=== Section Start ===
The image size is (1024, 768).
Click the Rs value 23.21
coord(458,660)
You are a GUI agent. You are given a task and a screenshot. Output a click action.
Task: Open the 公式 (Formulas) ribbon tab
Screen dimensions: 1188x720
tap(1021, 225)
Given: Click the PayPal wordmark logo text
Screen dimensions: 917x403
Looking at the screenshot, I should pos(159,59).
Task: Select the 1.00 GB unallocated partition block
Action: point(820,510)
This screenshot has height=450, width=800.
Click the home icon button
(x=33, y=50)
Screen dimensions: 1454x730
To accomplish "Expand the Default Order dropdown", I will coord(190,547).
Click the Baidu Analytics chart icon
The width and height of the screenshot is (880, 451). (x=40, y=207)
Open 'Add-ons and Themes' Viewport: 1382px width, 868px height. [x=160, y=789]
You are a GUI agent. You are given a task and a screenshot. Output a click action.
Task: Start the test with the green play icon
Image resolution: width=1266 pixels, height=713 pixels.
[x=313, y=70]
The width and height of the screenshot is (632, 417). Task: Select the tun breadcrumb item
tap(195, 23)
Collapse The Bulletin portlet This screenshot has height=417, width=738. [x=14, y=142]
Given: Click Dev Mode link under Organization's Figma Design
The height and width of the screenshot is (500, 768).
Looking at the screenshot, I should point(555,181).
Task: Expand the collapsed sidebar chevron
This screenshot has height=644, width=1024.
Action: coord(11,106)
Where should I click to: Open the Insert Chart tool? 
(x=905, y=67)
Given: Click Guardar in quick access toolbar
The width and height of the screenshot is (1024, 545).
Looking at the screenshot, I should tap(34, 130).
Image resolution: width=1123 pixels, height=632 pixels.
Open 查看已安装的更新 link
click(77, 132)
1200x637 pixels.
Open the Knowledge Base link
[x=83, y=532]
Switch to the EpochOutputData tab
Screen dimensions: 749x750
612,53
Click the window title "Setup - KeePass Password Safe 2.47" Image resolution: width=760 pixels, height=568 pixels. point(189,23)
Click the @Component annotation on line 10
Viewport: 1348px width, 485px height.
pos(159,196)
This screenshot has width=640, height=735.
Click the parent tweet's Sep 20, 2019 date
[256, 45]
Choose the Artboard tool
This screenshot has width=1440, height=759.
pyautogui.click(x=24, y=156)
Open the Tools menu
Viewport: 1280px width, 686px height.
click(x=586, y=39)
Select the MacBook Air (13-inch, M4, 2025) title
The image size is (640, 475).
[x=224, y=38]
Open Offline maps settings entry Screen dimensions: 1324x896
=== Section End ===
:: THE PROBLEM ::
All of the entries are to be set down again without alteration.

:: ANSWER BELOW ::
The image size is (1024, 768).
Click the Rs value 23.21
coord(458,660)
You are a GUI agent. You are given a task and a screenshot. Output a click action.
Task: Open the 公式 (Formulas) ribbon tab
Screen dimensions: 1188x720
tap(1021, 225)
Given: Click the PayPal wordmark logo text
Screen dimensions: 917x403
Looking at the screenshot, I should pos(159,59).
Task: Select the 1.00 GB unallocated partition block
Action: point(820,510)
This screenshot has height=450, width=800.
Click the home icon button
(x=33, y=50)
Screen dimensions: 1454x730
To accomplish "Expand the Default Order dropdown", I will coord(190,547).
Click the Baidu Analytics chart icon
The width and height of the screenshot is (880, 451). (x=40, y=207)
Open 'Add-ons and Themes' Viewport: 1382px width, 868px height. [x=160, y=789]
You are a GUI agent. You are given a task and a screenshot. Output a click action.
Task: Start the test with the green play icon
Image resolution: width=1266 pixels, height=713 pixels.
[x=313, y=70]
The width and height of the screenshot is (632, 417). Task: Select the tun breadcrumb item
tap(195, 23)
Collapse The Bulletin portlet This screenshot has height=417, width=738. [x=14, y=142]
Given: Click Dev Mode link under Organization's Figma Design
The height and width of the screenshot is (500, 768).
Looking at the screenshot, I should point(555,181).
Task: Expand the collapsed sidebar chevron
This screenshot has height=644, width=1024.
Action: coord(11,106)
Where should I click to: Open the Insert Chart tool? 
(x=905, y=67)
Given: Click Guardar in quick access toolbar
The width and height of the screenshot is (1024, 545).
Looking at the screenshot, I should tap(34, 130).
Image resolution: width=1123 pixels, height=632 pixels.
Open 查看已安装的更新 link
click(77, 132)
1200x637 pixels.
Open the Knowledge Base link
[x=83, y=532]
Switch to the EpochOutputData tab
Screen dimensions: 749x750
612,53
Click the window title "Setup - KeePass Password Safe 2.47" Image resolution: width=760 pixels, height=568 pixels. point(189,23)
Click the @Component annotation on line 10
Viewport: 1348px width, 485px height.
pos(159,196)
This screenshot has width=640, height=735.
Click the parent tweet's Sep 20, 2019 date
[256, 45]
Choose the Artboard tool
This screenshot has width=1440, height=759.
pyautogui.click(x=24, y=156)
Open the Tools menu
Viewport: 1280px width, 686px height.
click(x=586, y=39)
Select the MacBook Air (13-inch, M4, 2025) title
The image size is (640, 475).
[x=224, y=38]
Open Offline maps settings entry Screen dimensions: 1324x896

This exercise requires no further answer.